Flatiron Hot! Pundit: Revolution Books Hosts Lewis Lapham, Andy Zee Conversation
Anyone with the least bit of interest in the written word is no doubt aware that bookstores are in a desperate fight against extinction. Amazon, combined with the invention and rapid spread of tablets, have made it easier than ever for readers to buy books on the cheap. What these new technologies can’t offer, however, is a sense of community. They cannot offer the painstaking collection of books borne of a bookstore proprietor’s passion for a certain author or text. Revolution Books is the perfect example of this type of bookstore.
Located at 146 W. 26th Street between 6th and 7th Avenues, Revolution Books provides a forum for citizens and scholars alike to meet and discuss the meaning of revolution. Revolution Books is currently struggling to raise enough money to extend its lease. Despite a dedicated following, soaring rent in Chelsea is a huge burden on a small bookstore staffed exclusively by volunteers. Revolution Books needs your help.
But it’s not asking for charity. In order to preserve its vision of a space for revolutionaries of all stripes to gather, the store hosts weekly events featuring established scholars and fiction writers. Yesterday, Lewis H. Lapham, a prolific author and longtime editor/contributor to such renowned publications as Harper’s Magazine and Lapham’s Quarterly, engaged in a passionate discussion with Andy Zee, the spokesperson for Revolution Books and a writer for Revolution Newspaper. The central question? “With intensifying income inequality, class conflict and the American police state, why is revolution not at center stage?”

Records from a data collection

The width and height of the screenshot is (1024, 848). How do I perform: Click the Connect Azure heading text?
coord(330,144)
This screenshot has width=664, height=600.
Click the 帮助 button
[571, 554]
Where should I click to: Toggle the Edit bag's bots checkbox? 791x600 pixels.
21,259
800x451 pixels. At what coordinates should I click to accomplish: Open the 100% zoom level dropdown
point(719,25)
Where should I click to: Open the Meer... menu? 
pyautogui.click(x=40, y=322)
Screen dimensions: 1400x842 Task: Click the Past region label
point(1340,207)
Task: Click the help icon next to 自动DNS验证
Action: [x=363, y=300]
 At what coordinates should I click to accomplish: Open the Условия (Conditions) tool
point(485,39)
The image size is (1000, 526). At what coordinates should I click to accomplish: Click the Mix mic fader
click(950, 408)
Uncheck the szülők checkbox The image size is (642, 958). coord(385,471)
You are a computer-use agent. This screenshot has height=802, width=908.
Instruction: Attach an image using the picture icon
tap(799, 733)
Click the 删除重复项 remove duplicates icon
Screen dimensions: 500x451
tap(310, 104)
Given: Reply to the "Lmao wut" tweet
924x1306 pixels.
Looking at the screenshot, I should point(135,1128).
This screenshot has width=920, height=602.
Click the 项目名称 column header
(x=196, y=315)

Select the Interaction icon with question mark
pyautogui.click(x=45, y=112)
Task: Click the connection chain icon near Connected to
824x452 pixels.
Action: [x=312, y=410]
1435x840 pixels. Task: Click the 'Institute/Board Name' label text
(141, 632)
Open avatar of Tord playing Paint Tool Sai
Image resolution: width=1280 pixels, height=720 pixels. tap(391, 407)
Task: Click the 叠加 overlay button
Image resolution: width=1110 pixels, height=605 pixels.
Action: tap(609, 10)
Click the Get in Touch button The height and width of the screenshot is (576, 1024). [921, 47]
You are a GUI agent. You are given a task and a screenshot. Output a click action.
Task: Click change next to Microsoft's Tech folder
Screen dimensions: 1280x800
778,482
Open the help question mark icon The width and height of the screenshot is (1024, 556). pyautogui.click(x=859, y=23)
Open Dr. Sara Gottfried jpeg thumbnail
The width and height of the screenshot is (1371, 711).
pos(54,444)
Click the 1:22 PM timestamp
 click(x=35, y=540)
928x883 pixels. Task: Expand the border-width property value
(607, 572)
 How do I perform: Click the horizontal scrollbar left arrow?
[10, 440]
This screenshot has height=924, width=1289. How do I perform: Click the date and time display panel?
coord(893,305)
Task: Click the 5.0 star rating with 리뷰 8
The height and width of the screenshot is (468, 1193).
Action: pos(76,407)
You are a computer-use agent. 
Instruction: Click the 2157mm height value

◆ Exercise 1 ◆
According to the article about Revolution Books, at what address is the store located?
◆ Exercise 2 ◆
Translate this sentence from the article about Revolution Books into Spanish: "Revolution Books is currently struggling to raise enough money to extend its lease."
◆ Exercise 3 ◆
Write the next part of the article about Revolution Books, starting after its final sentence.

◆ Task answer 1 ◆
146 W. 26th Street, between 6th and 7th Avenues.

◆ Task answer 2 ◆
Revolution Books actualmente tiene dificultades para reunir suficiente dinero para prolongar su contrato de arrendamiento.

◆ Task answer 3 ◆
Lapham and Zee mostly agreed when it came to diagnosing the problems that call for peaceful revolution. Rampant consumerism in the form of gadgets and new lipstick colors has distracted the people from deeper social and class needs. Capitalism, they seemed to agree, is an amoral process that swallows up humanity in an endless cycle of invention and reinvention, glorifying the accumulation of wealth over all else.
Lapham traced a path dating back to Greece, passing through the American revolution, culminating in Marx, the Russian Revolution and reaching a new peak with Mao. Zee, a subscriber to the views of Bob Avakian, described the necessity of learning from the mistakes of past revolutions, a point of contention among modern Communists. Communism was never the invention of one man, but rather a joint creation. However, Lapham objected to what he felt was an insufficiently critical view of the Stalin and Mao regimes, whose actions resulted in the deaths of millions.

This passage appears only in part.